Philadelphia’s Poverty Problem

This is the problem we never talk about

There are other family stories I hear that are much like Charise’s and Tanisha’s, stories with an absent father, or a wayward, drug-pushing boyfriend, or promiscuous girls, at the center of them.

Two things are immediately obvious about the impoverished inner city. One: The lives are so hard, with so many problems, that the children, particularly, need all the help we can give them. Two: The way a lot of the people who have these children raise them makes the problems nearly impossible to solve no matter what we might do.

Unless, that is, a child makes a miraculous leap like Charise’s, though even she isn’t sure where her rock-solid will to learn came from. “I knew I wanted to get out,” she says  —  out of her home, out of the neighborhood, out into a different world.

I reach back to something else: The problems haven’t changed in half a century.

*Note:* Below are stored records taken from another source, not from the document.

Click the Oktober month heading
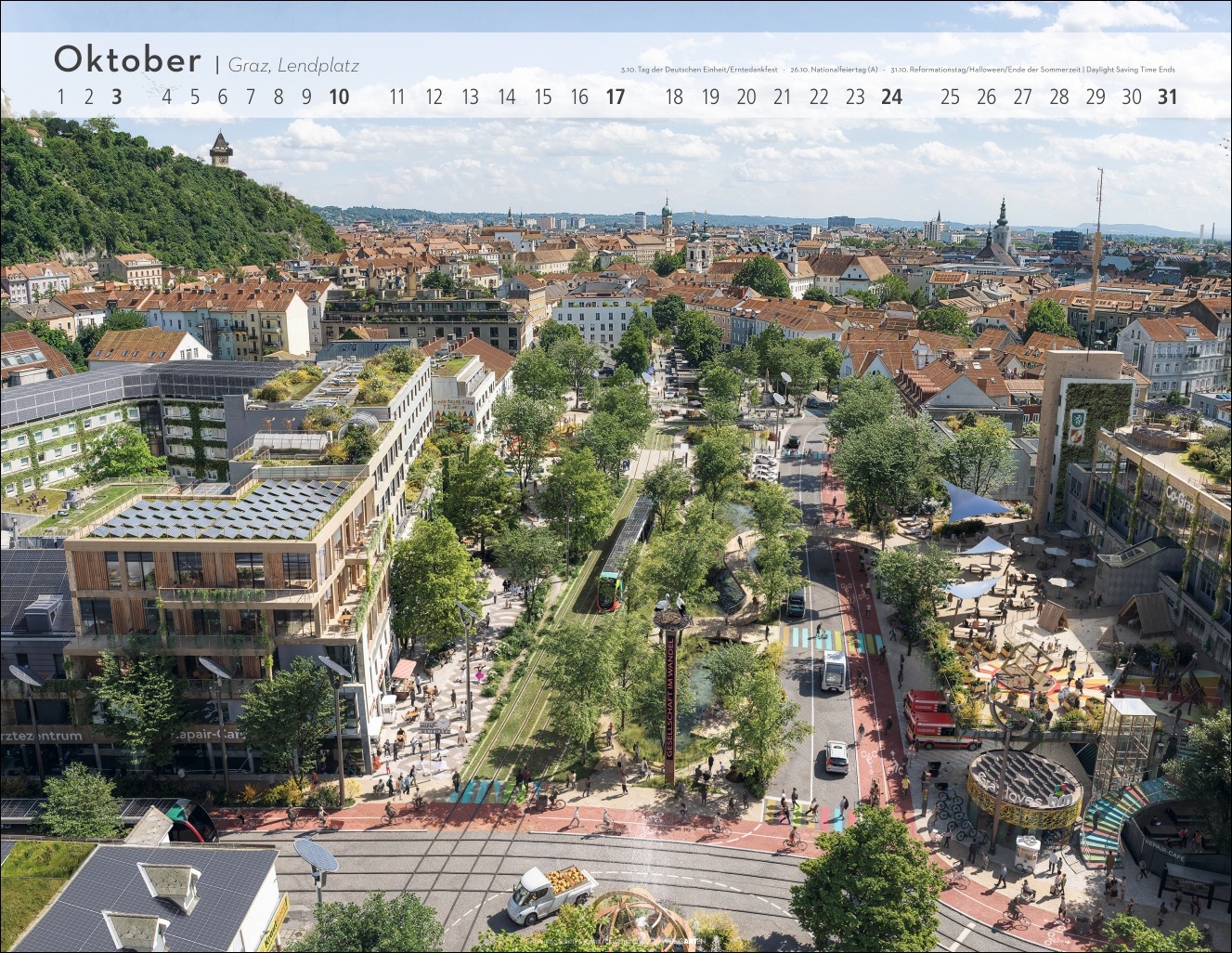The width and height of the screenshot is (1232, 953). point(127,59)
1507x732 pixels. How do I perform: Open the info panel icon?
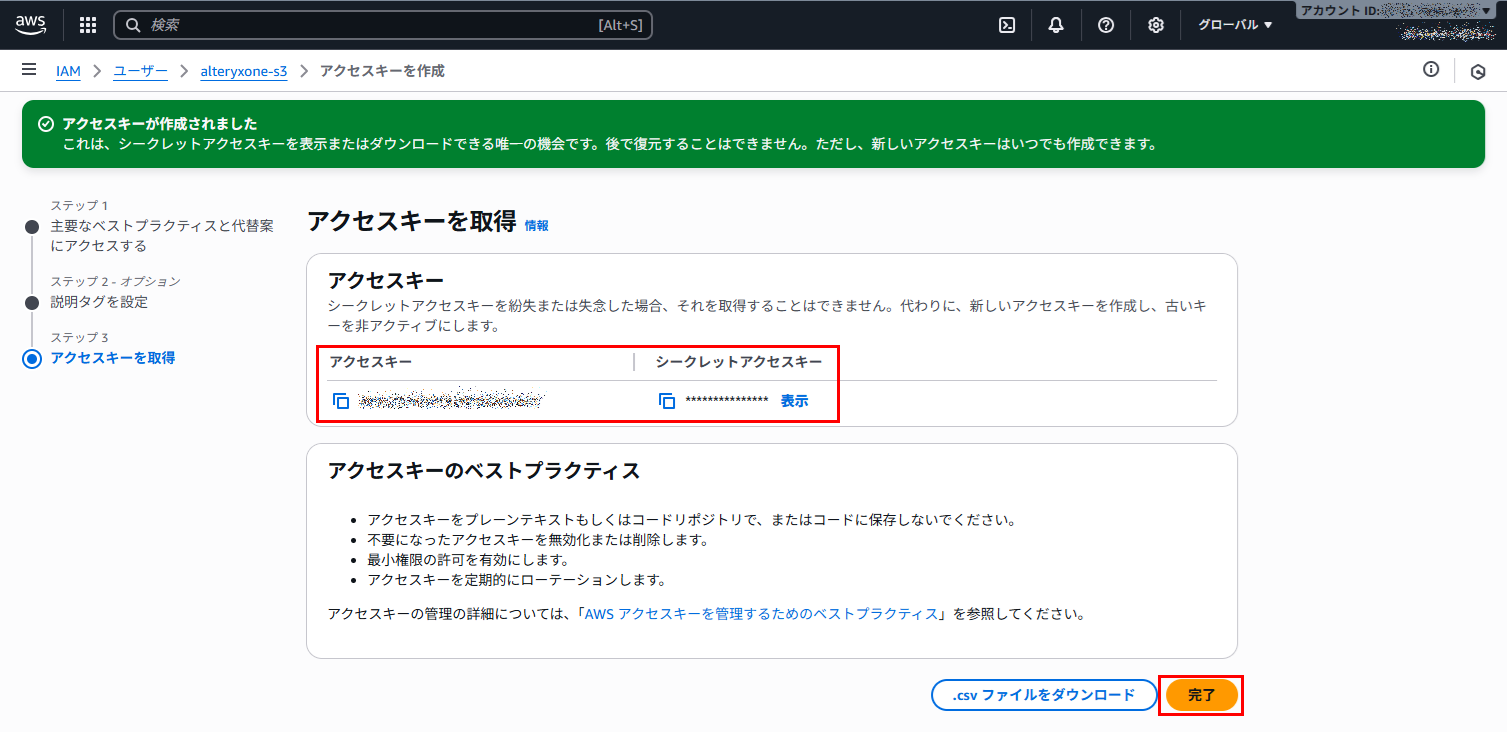pyautogui.click(x=1431, y=70)
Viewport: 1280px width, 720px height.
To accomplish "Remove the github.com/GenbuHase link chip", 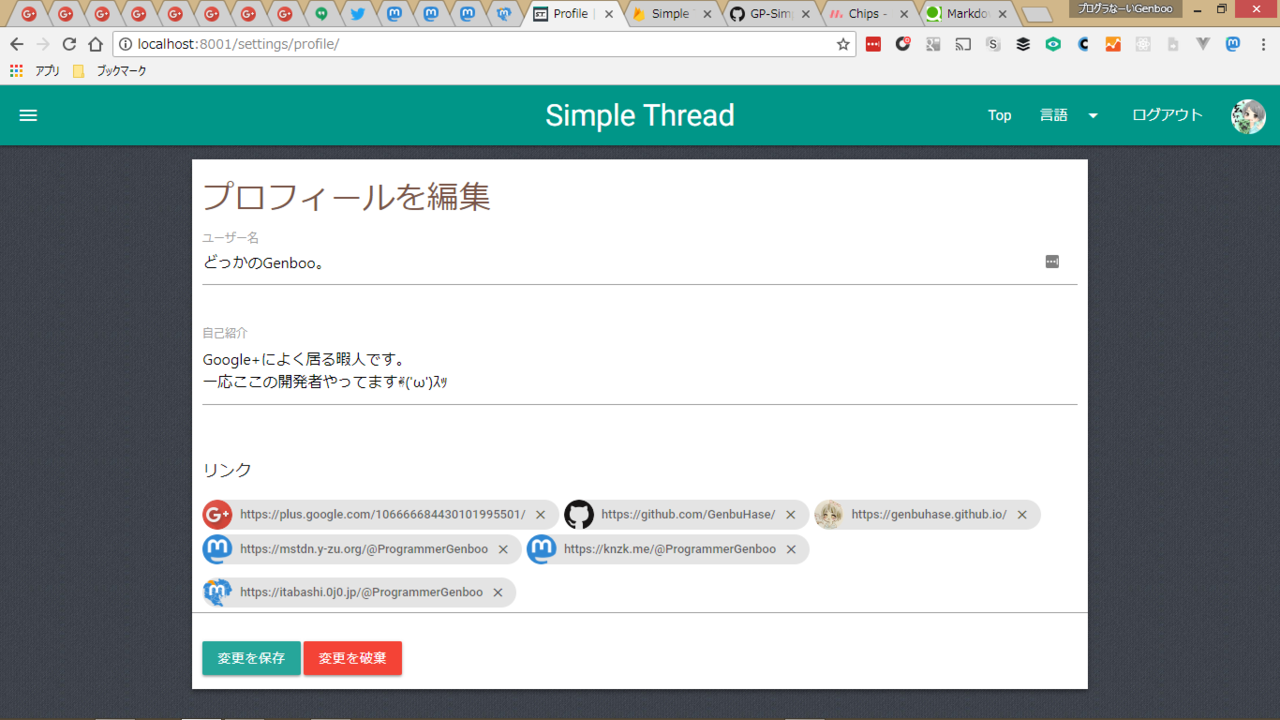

In 1968, this magazine published the article “Pray for Barbara’s Baby.” Barbara was a 16-year-old black girl living in North Philadelphia. She was befriended by a number of white, middle-class women who were hoping to push her into education and out of her neighborhood. Instead, Barbara got pregnant.

A visit to Barbara’s street — Folsom — suggested why. By 1968, Folsom was:

… a narrow strip of broken paving along which dilapidated houses alternate with burned-out shells and littered vacant lots like teeth in a mouth that got to the dentist 20 years too late. The first thing you notice about Folsom Street is the children. The street seethes with children. … The adults are invisible; perhaps they are inside begetting more.

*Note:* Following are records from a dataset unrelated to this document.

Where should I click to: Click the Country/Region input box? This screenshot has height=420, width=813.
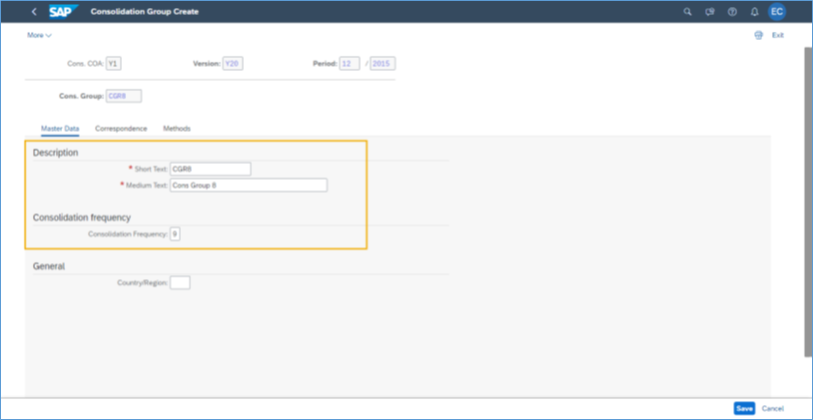179,283
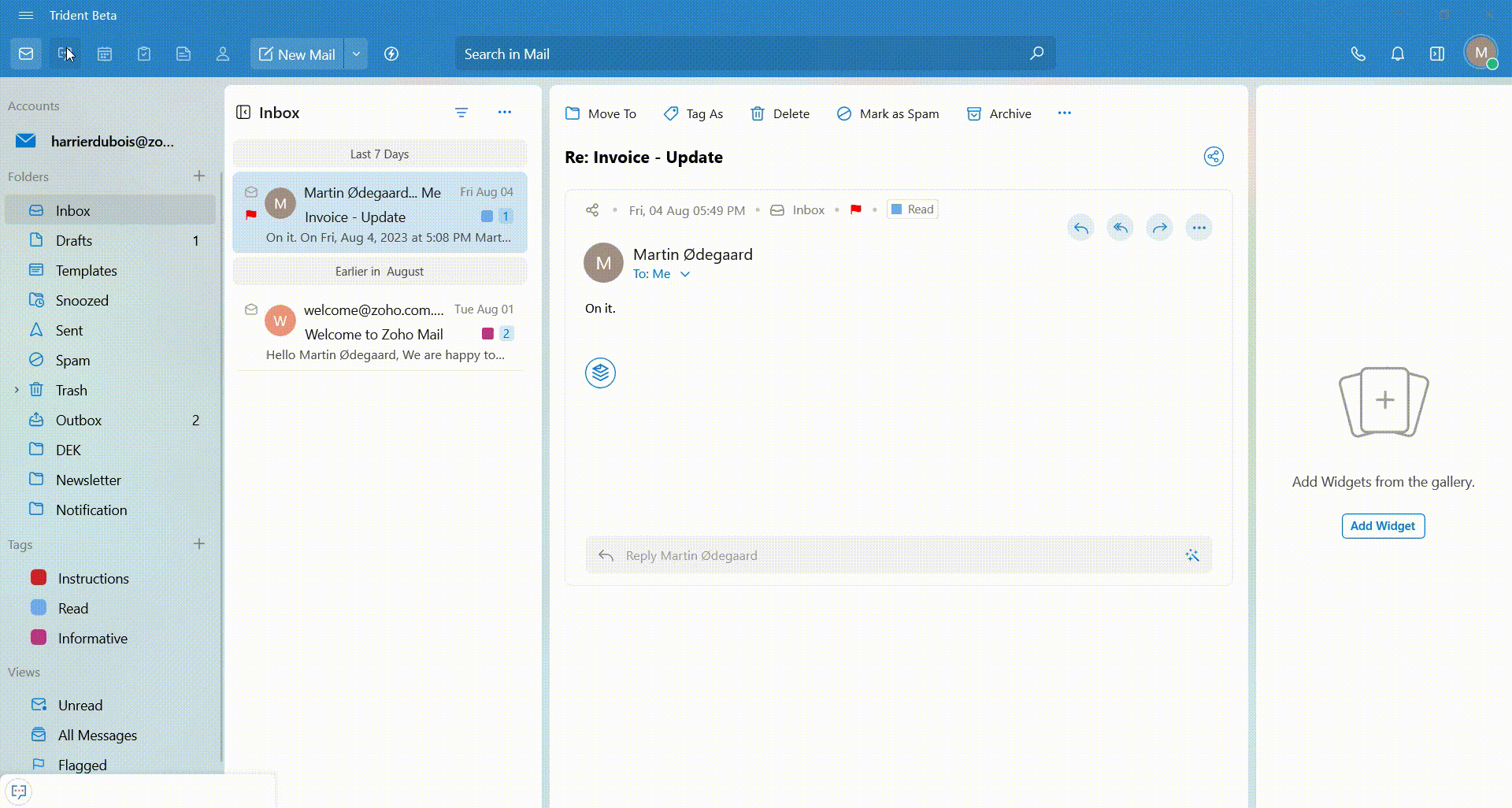1512x808 pixels.
Task: Click Archive in the mail toolbar
Action: (999, 114)
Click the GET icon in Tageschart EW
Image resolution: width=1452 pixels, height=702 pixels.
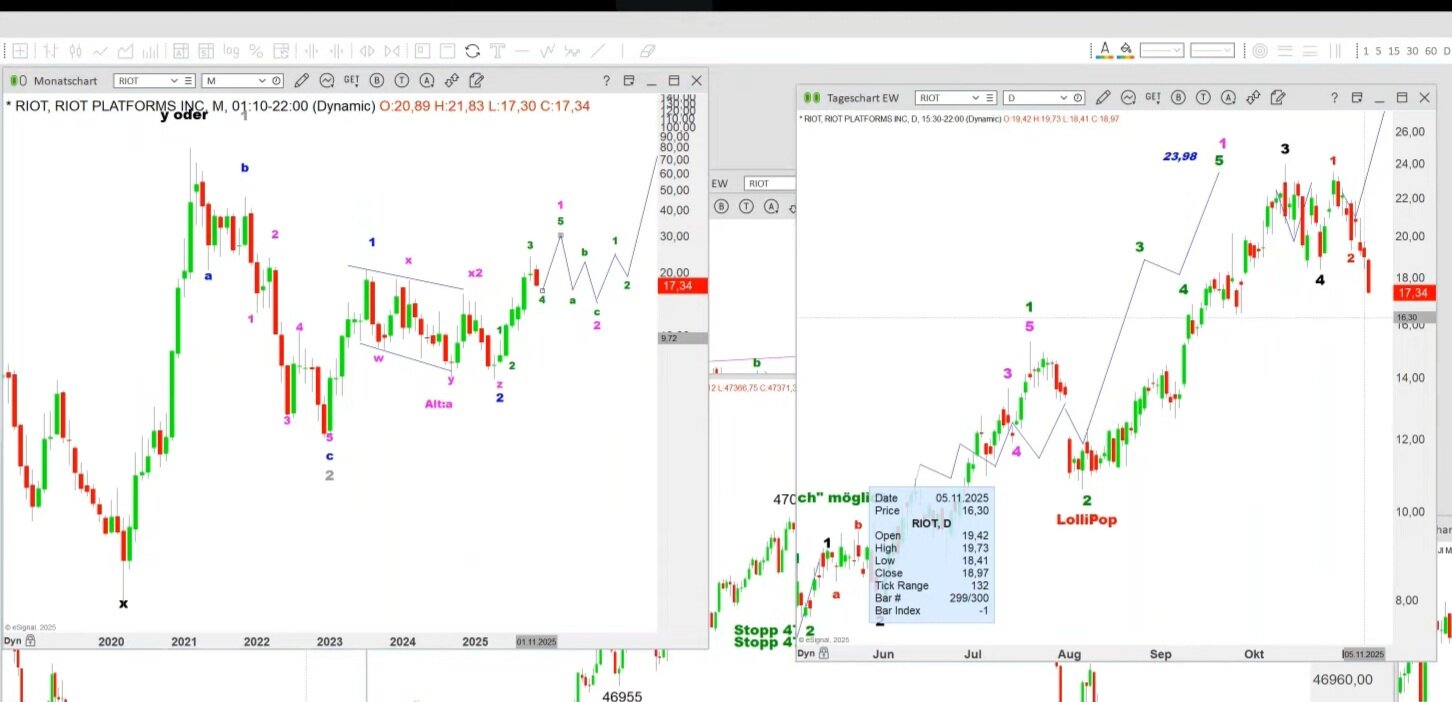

Failed solutions, not to mention hundreds of billions of dollars, date back just as far, to Lyndon Johnson’s Great Society. Then, at least there was hope, however misguided. Now, the battle lines over just what’s at the root of our city’s poverty and attendant ills seem to be more harshly drawn.

Pediatrician Don Schwarz is Mayor Nutter’s head public-health guy  —  he implements programs to help at-risk children and families get permanent housing and receive regular checkups and immunizations. Schwarz’s view of our responsibility to relieve inner-city hardship was forged by an intervention program he worked on in 1989, when he visited 1,300 families in West Philly to educate mothers on nurturing their babies. “I sat in a lot of homes, at their dining room table,” Schwarz says. “If they had one.” They told him what was holding them back: a lack of money, a lack of education, a lack of welcome into places in the city where there were jobs. A lack of a car. He learned that many people believed no matter how hard they tried, they could never change their lives. “That changed the way I judged,” Schwarz says.